**Source**
[START]

The main risk is that misconduct or warning signs may be less visible. Managers may not see changes in behaviour, exclusion, inappropriate messages, or problems developing in isolated teams. That means reporting routes, manager check-ins and staff communications become especially important.
Reasonable steps could include clear guidance on online conduct, reminders that harassment rules apply in digital spaces, accessible reporting channels, regular manager contact, training tailored to remote and travelling staff, and specific controls for client visits or lone working.
The key point is that dispersed work should not mean dispersed responsibility. Employers still need to understand where their people are working, who they are interacting with, and how concerns will be raised and acted on.
How can employers encourage people to report sexual harassment without fearing job loss, retaliation or being seen as “having it in” for someone?
The starting point is trust. Employers need to make clear, repeatedly and in practical terms, that reporting sexual harassment is encouraged, that victimisation or retaliation will not be tolerated, and that concerns raised in good faith will be taken seriously.
That has to be backed up by process. Staff should have more than one reporting route, including options outside the line manager chain, and managers should be trained to receive concerns calmly, record them properly and escalate them without judgment.
Confidentiality should be explained honestly. Employers should not promise absolute confidentiality, because some issues may need to be investigated or escalated, but they can commit to handling information sensitively and only sharing it with those who need to know.
The biggest confidence-builder is consistency. If people see concerns dismissed, delayed or turned against the person who reported them, they will not trust the system. If they see fair handling, protection from retaliation and appropriate action, reporting becomes much safer in practice.

[END]

**Dataset content**
[START]

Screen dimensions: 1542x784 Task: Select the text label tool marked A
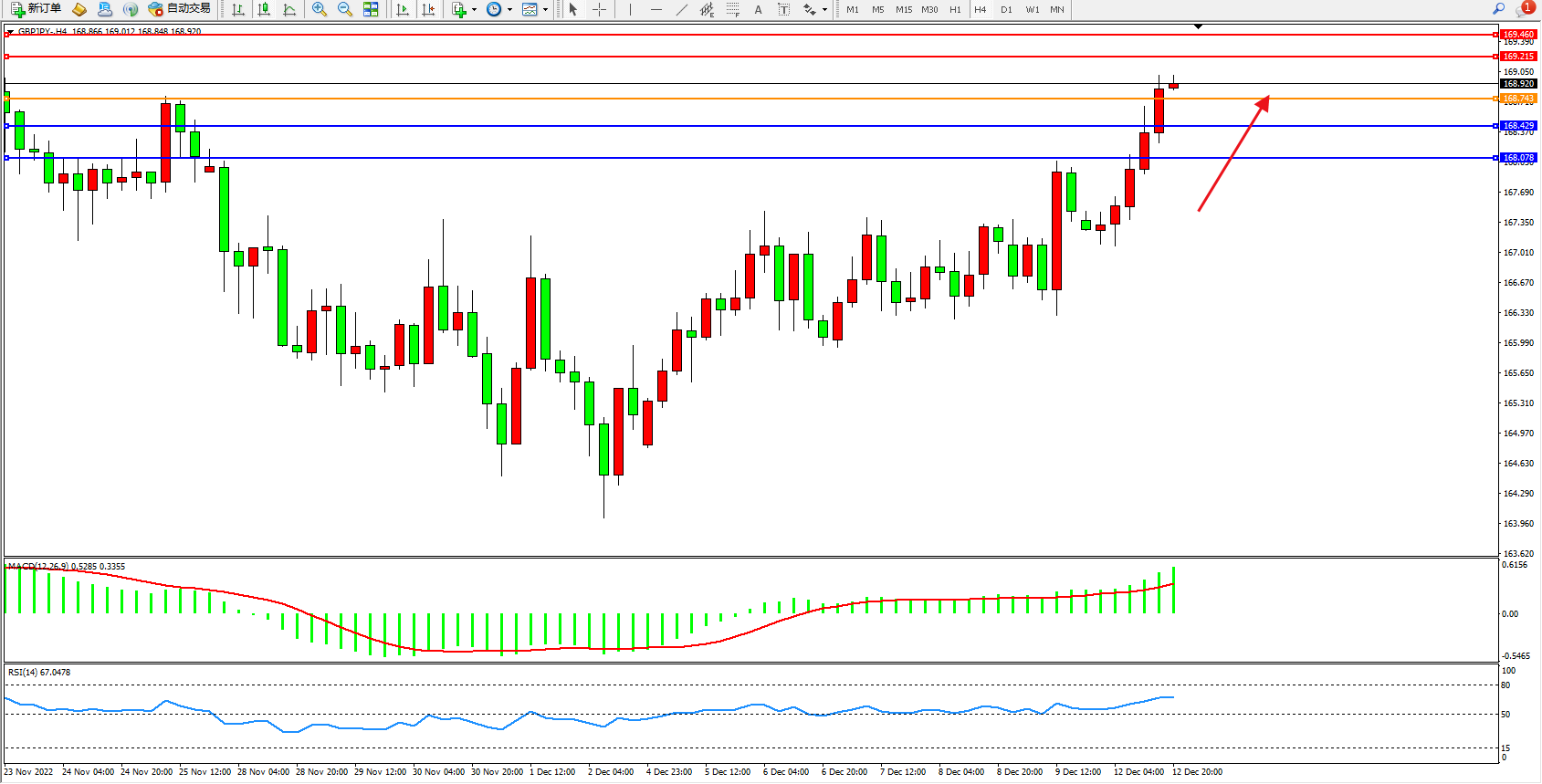(x=758, y=9)
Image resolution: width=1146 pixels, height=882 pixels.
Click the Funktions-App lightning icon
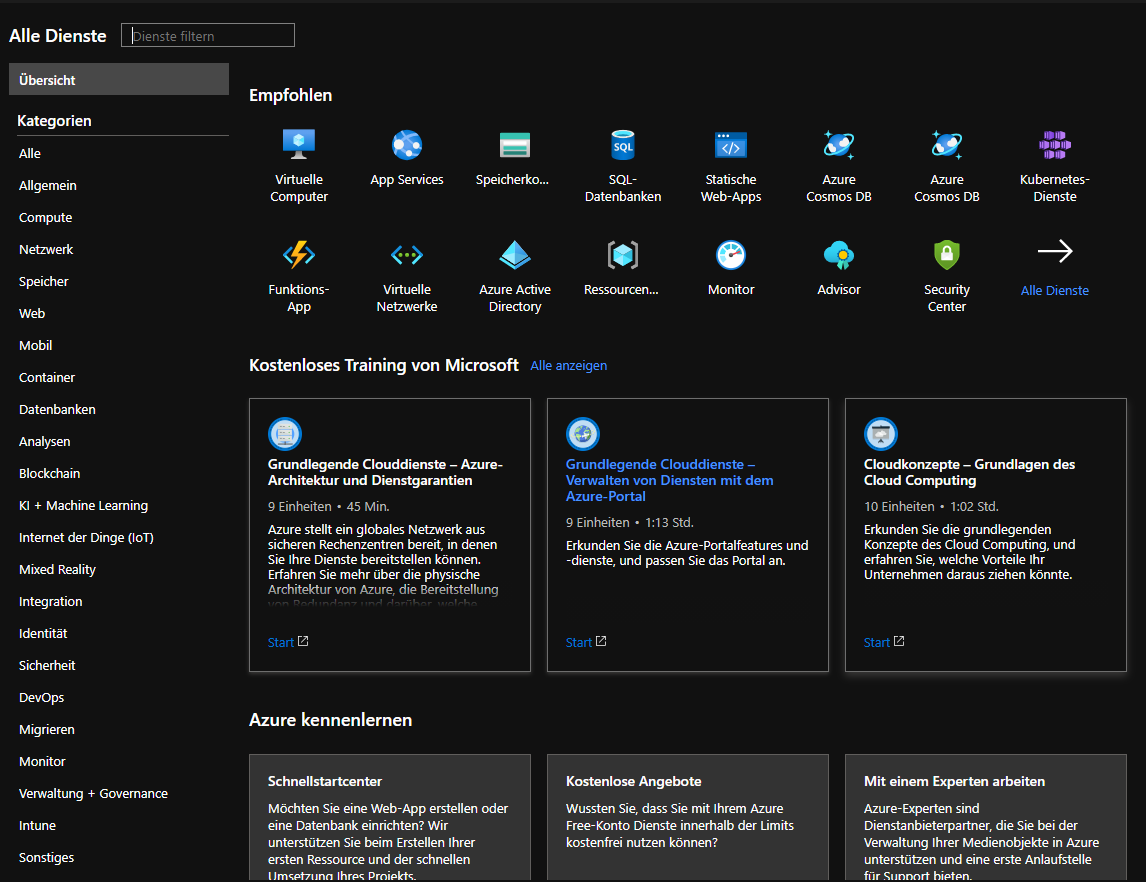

[END]

**Prompt 1**
From the passage on handling workplace harassment concerns, repeat word for word the part starting with "How can employers" and going on through "be taken seriously.".
**Prompt 2**
List every reasonable step the passage on handling workplace harassment concerns suggests for employers with dispersed staff.
**Prompt 3**
Pick up the passage on handling workplace harassment concerns where it stops, and keep writing it.

**Output 1**
How can employers encourage people to report sexual harassment without fearing job loss, retaliation or being seen as “having it in” for someone?
The starting point is trust. Employers need to make clear, repeatedly and in practical terms, that reporting sexual harassment is encouraged, that victimisation or retaliation will not be tolerated, and that concerns raised in good faith will be taken seriously.

**Output 2**
- Clear guidance on online conduct
- Reminders that harassment rules apply in digital spaces
- Accessible reporting channels
- Regular manager contact
- Training tailored to remote and travelling staff
- Specific controls for client visits or lone working

**Output 3**
Is there a time limit for raising historic sexual harassment concerns?
Internally, there should not be an arbitrary cut-off. If someone raises a historic concern, the employer should still take it seriously, record it, assess whether there is any current risk, and decide what proportionate action is possible.
That does not mean every old allegation can be investigated in the same way as a recent incident. Evidence may be harder to obtain, witnesses may have left, and memories may have faded. But historic does not mean irrelevant, especially if there is a pattern, a continuing risk, or the same person is still in the organisation.
For tribunal claims, strict legal time limits apply. In most sexual harassment cases, the current time limit is usually three months less one day from the most recent act complained of, subject to Acas early conciliation and the tribunal’s discretion to extend time where it considers it just and equitable. This is expanding to six months under the Employment Rights Act. Employers should therefore avoid giving definitive limitation advice and should encourage individuals to seek advice promptly if they are considering a claim.
Is what counts as reasonable different for small non-profits?
Yes, proportionality matters. A small non-profit will not usually be expected to have the same systems, budget or HR infrastructure as a large employer. Size, resources, sector and risk profile are all relevant when deciding what is reasonable.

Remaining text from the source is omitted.